● Objectives:
A. Copy word for word the passage of the MariaDB forum post below, from "It stops and" to "06:02, is consistent.".
B. Name every day of the week that appears in the MariaDB forum post below.
C. Translate this sentence from the MariaDB forum post below into Spanish: "I noticed that the time, 06:02, is consistent."

● Document extract:
I find the MariaDB periodically stopping in my current configuration.
It stops and it doesn’t restart on its own. I can start it again
without difficulty using ‘systemctl start mariadb’.
I have the impression that it is a weekly occurrence. I thought it
was every Saturday, but when I paid attention, it occurred Friday,
June 5 and then again on Thursday, June 11. I noticed that the time,
06:02, is consistent.
I did review ‘systemctl status mariadb’ while it was down. I failed
to paste it here and it is lost for now, but it only indicated that
the service was stopping without offering a reason. The entry
occurred at 06:02:xx and led me to check other logs for more
information at that time. At the end of this message is some log data
surrounding the event, but all I see is confirmation that the database
became unavailable. Hopefully, there’s some place else to look for a
clue.

● Data records:
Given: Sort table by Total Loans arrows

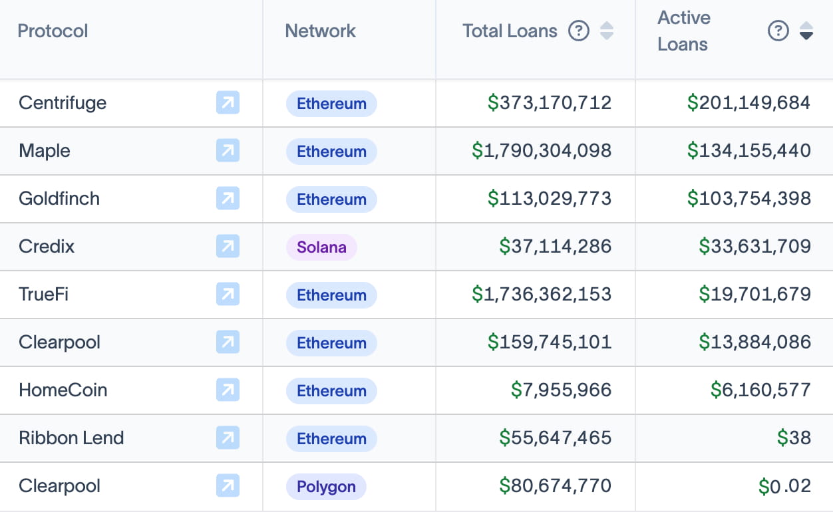Looking at the screenshot, I should point(607,31).

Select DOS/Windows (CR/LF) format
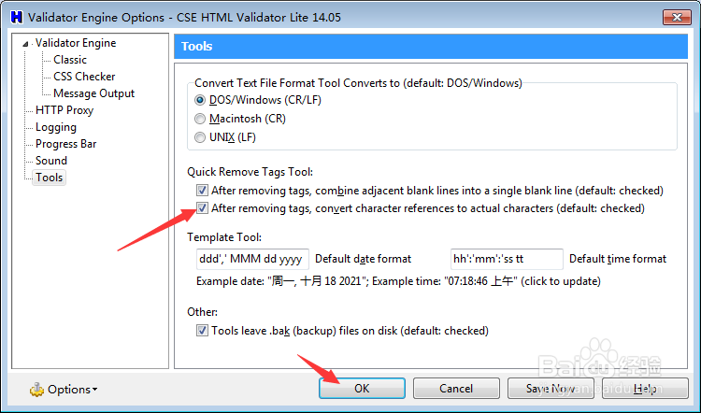coord(201,100)
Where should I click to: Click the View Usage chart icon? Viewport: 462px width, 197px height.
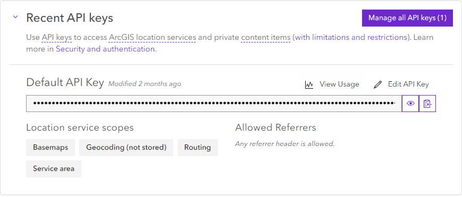(309, 85)
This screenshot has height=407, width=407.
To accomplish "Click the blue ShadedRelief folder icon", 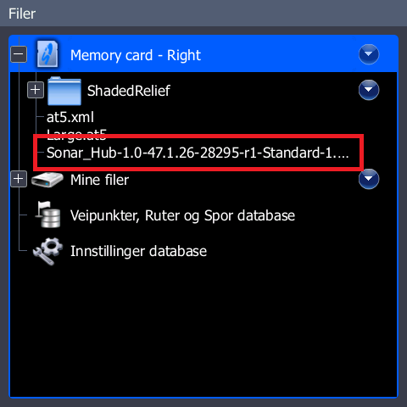I will (x=64, y=91).
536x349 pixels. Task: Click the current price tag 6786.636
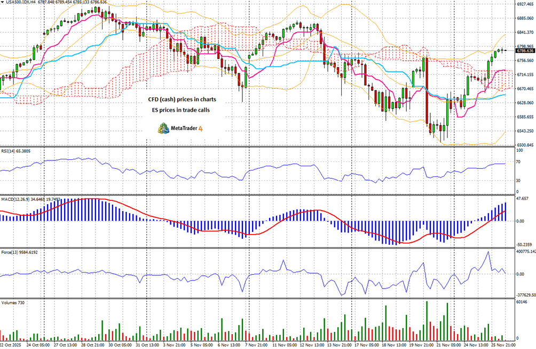click(525, 51)
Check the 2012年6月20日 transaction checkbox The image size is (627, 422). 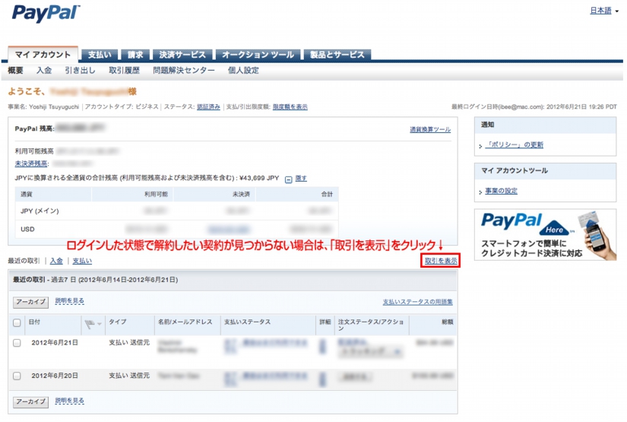17,376
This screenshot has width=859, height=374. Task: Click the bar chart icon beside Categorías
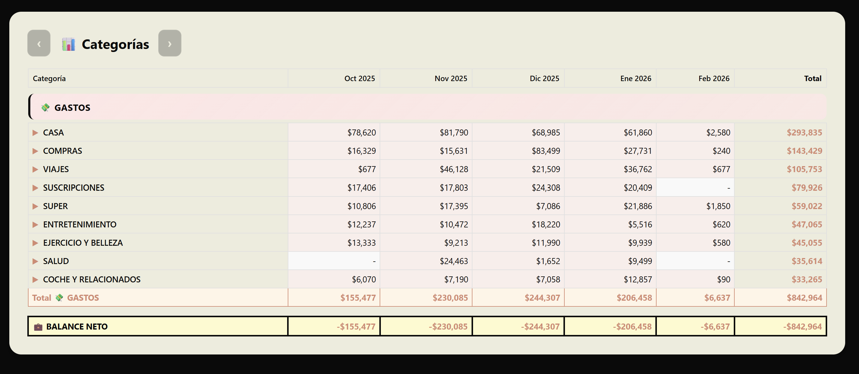coord(68,44)
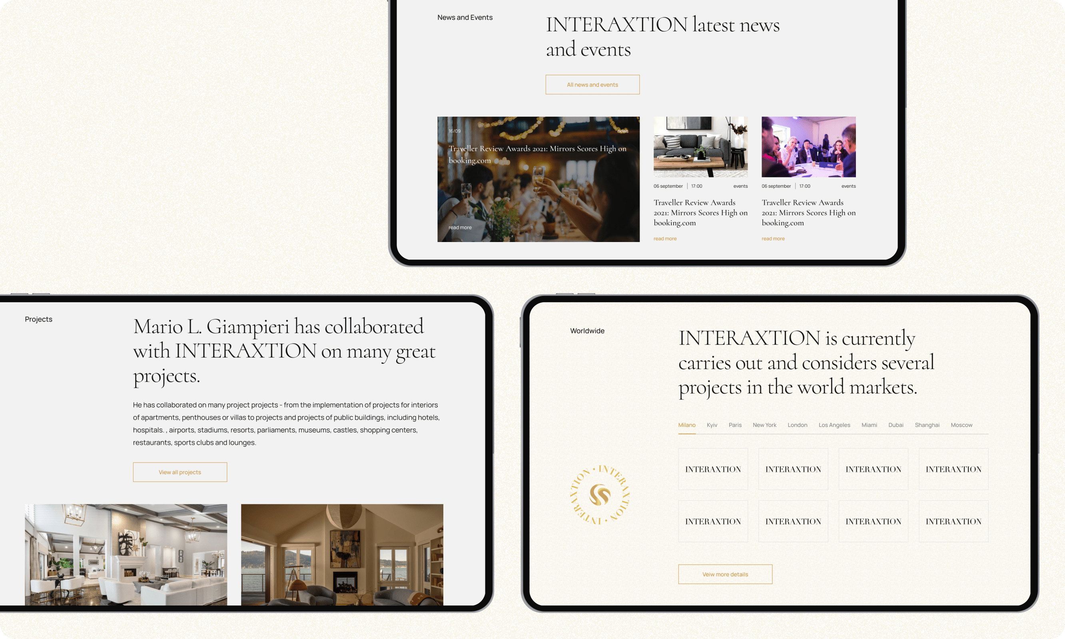1065x639 pixels.
Task: Switch to the Kyiv tab
Action: [712, 425]
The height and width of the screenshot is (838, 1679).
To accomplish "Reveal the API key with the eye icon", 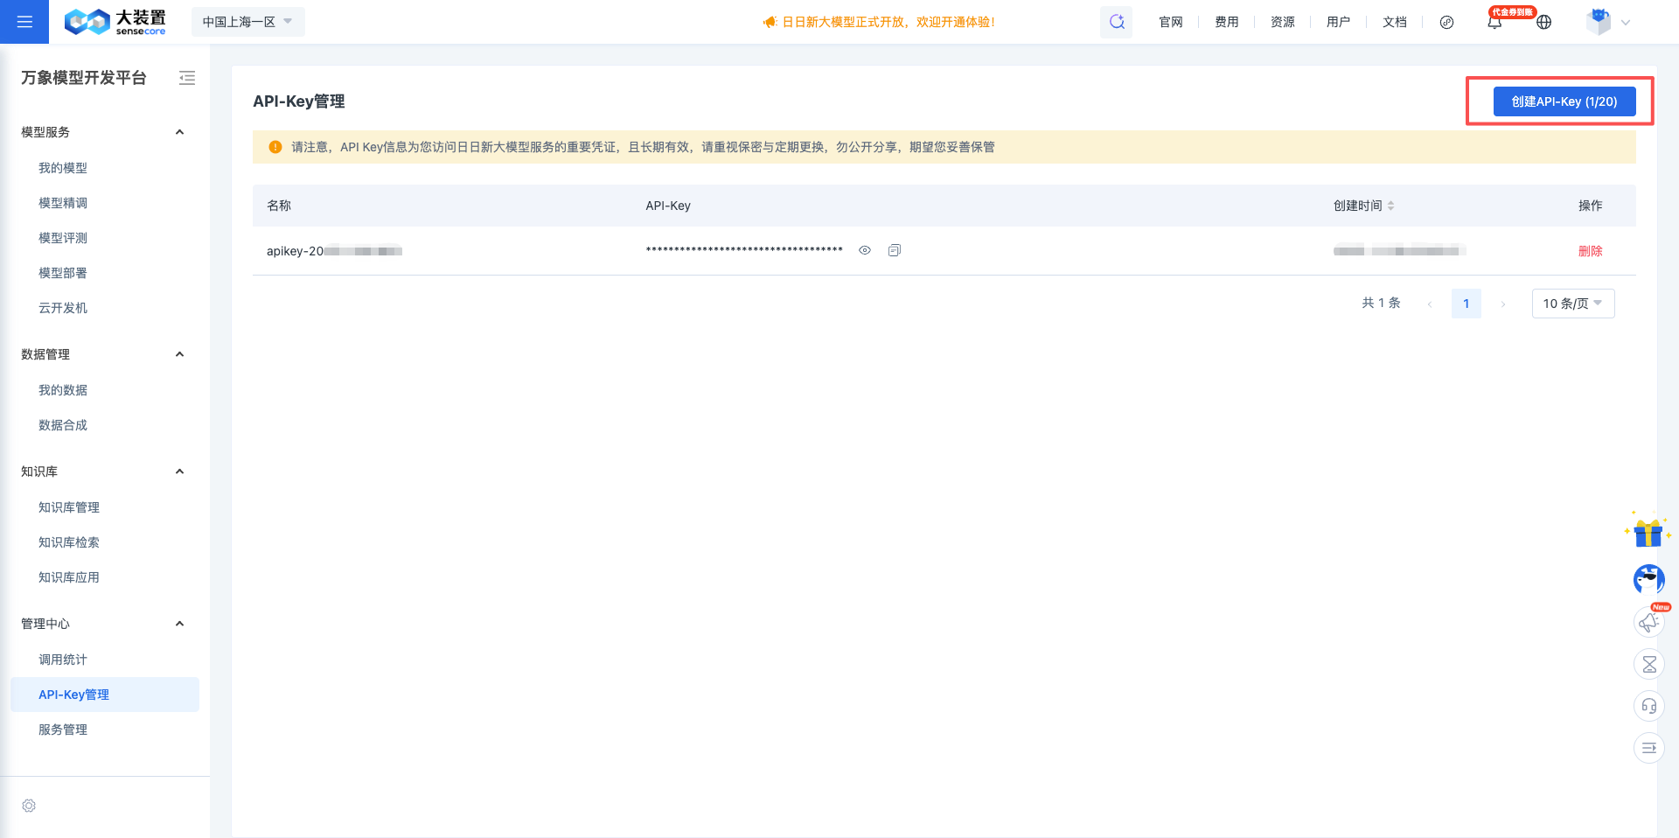I will (865, 250).
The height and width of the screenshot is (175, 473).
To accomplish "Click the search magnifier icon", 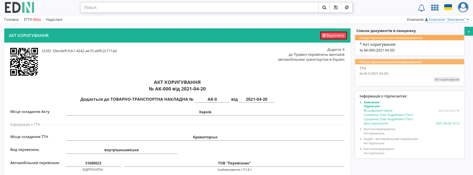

● Answers to the exercises:
A.
It stops and it doesn’t restart on its own. I can start it again
without difficulty using ‘systemctl start mariadb’.
I have the impression that it is a weekly occurrence. I thought it
was every Saturday, but when I paid attention, it occurred Friday,
June 5 and then again on Thursday, June 11. I noticed that the time,
06:02, is consistent.

B. Saturday, Friday, Thursday

C. Noté que la hora, 06:02, es constante.